Tornare a rivedere Anna, quale che sia la forma che assume di fronte agli occhi (mille anche le versioni, come le rushes infinite che in molti, dalla Cineteca Nazionale al Torino Film Festival, hanno “mandato”), è un gesto di risveglio, spesso inconsapevole. Preoccupante oggetto difficile da maneggiare, sia per il bianco e nero che per la durata – divertente notare come si tratti degli stessi croma e minutaggio di The Woman Who Left di Lav Diaz, che tante controversie ha ingenerato nella stampa e negli addetti ai lavori a Venezia solo un paio di settimane fa –, il film di Grifi e Sarchielli è stato in fretta e furia trasformato in capolavoro da quella stessa intellighenzia che non alzò un sopracciglio quando Grifi fu arrestato, negli anni Sessanta, e nulla fece durante i suoi ultimi anni di vita, prossimi all’indigenza. Ma se Anna è un capolavoro, e ovviamente lo è, non è perché esula dalla norma, o perché ha il coraggio di mostrare una minorenne alle prese con una vita più grande di lei. No. Anna è un capolavoro perché ha il coraggio di detronizzare l’immagine dallo scranno intellettuale che la vorrebbe come elemento definito del quadro. Anna è un film in fieri, in continua negazione di se stesso. Un film che si riappropria di sé nel suo farsi, che riesce a darsi un senso solo quando capisce di doversi distruggere per ripartire.

Quella “metà sceneggiatura metà opera filantropica” altro non era che il senso di colpa malcelato di una borghesia che poteva permettersi il lusso di non considerarsi tale. Una borghesia che si agitava al di sotto dei già citati salotti bene, ma in realtà ambiva a prendere parte al medesimo desco. Una borghesia che è stata tratto peculiare di parte consistente della controcultura italiana, non a caso terminata anche quando si è spento lo spirito belligerante, lasciando posto a una più comoda tranquillità.

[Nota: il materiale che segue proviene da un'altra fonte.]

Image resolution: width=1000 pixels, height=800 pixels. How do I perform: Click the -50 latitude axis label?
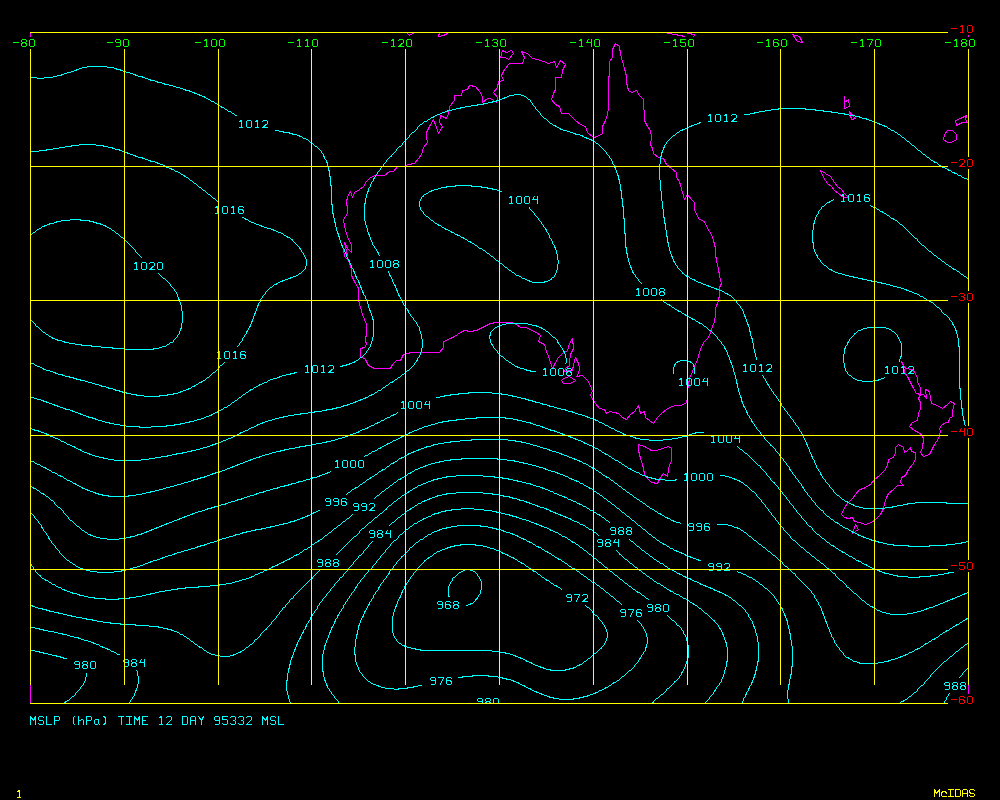(960, 566)
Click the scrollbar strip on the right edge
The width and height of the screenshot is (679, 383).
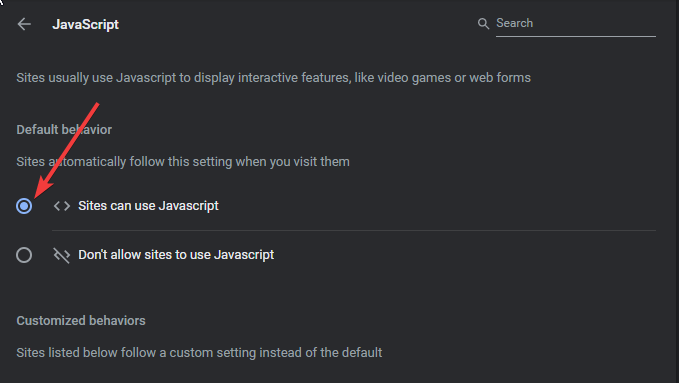pos(676,192)
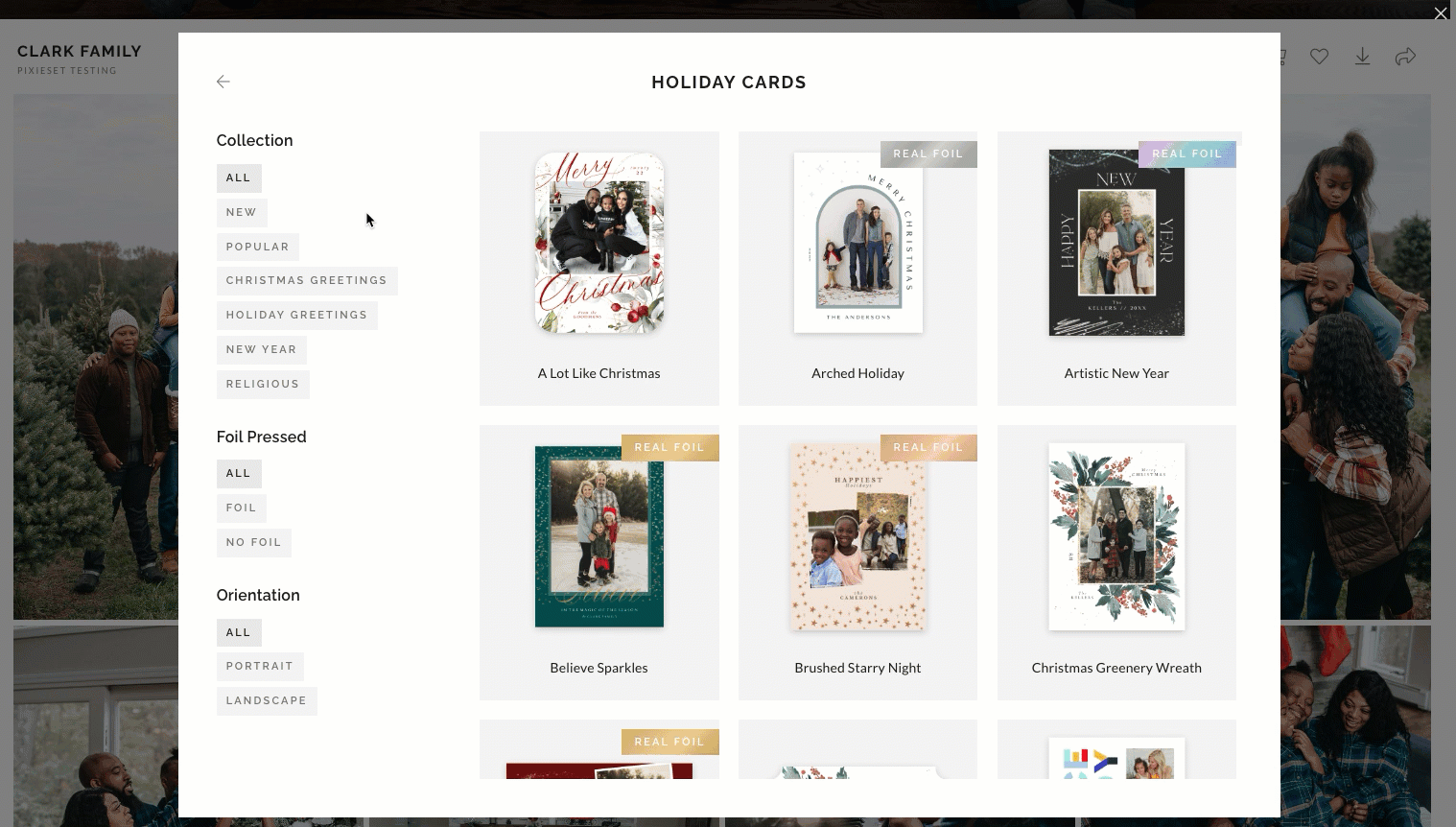Select the POPULAR collection filter
The height and width of the screenshot is (827, 1456).
(257, 247)
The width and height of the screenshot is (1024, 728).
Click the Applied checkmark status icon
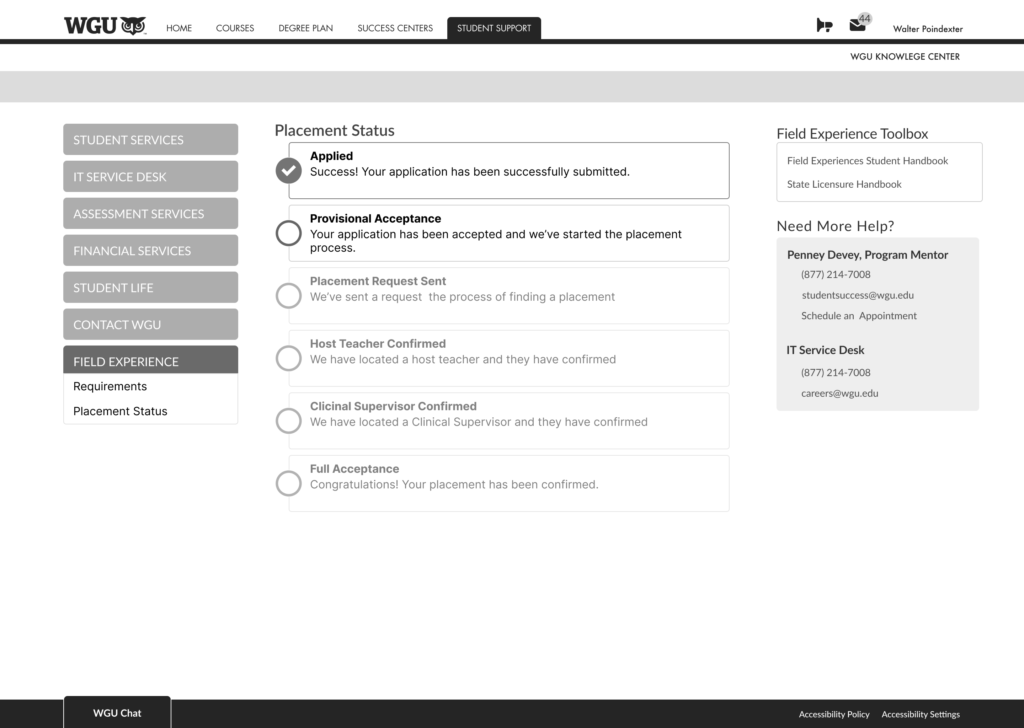288,171

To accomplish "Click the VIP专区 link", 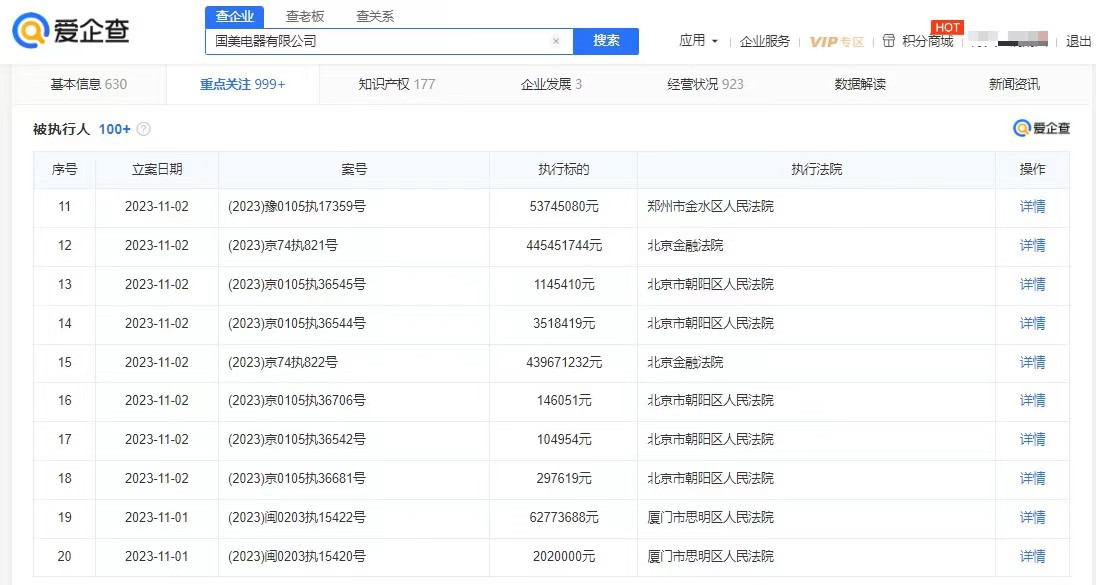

Quando Vincenzo entra in scena non sposta solo il senso del film, da ritratto di una minorenne in fuga a ritratto di un’umanità in lotta. Quando Vincenzo entra in scena cambia gli equilibri di Anna, rimette in gioco la relazione tra le classi. Anna corre il rischio di essere oggetto in scena, con l’occhio entomologico della videocamera posato addosso; Vincenzo la libera da questo giogo, rivendicando un ruolo non solo a una categoria oscura e sempre in secondo piano (è l’elettricista del film, come informa una didascalia alla sua prima apparizione), ma alla classe reietta. La borghesia ciarliera che ha arricchito ma anche infestato il film nella prima parte, tra discussioni ai bar o in casa di qualcuno, viene ammutolita da un operaio. Un gesto magari retorico – e chissà quanto realmente improvvisato; dettaglio di secondaria importanza, a meno di scambiare ciò che è documento della realtà per cronaca della stessa – diventa la messa in scena di una teoria politica troppo spesso rimasta incollata alla bocca degli Autori.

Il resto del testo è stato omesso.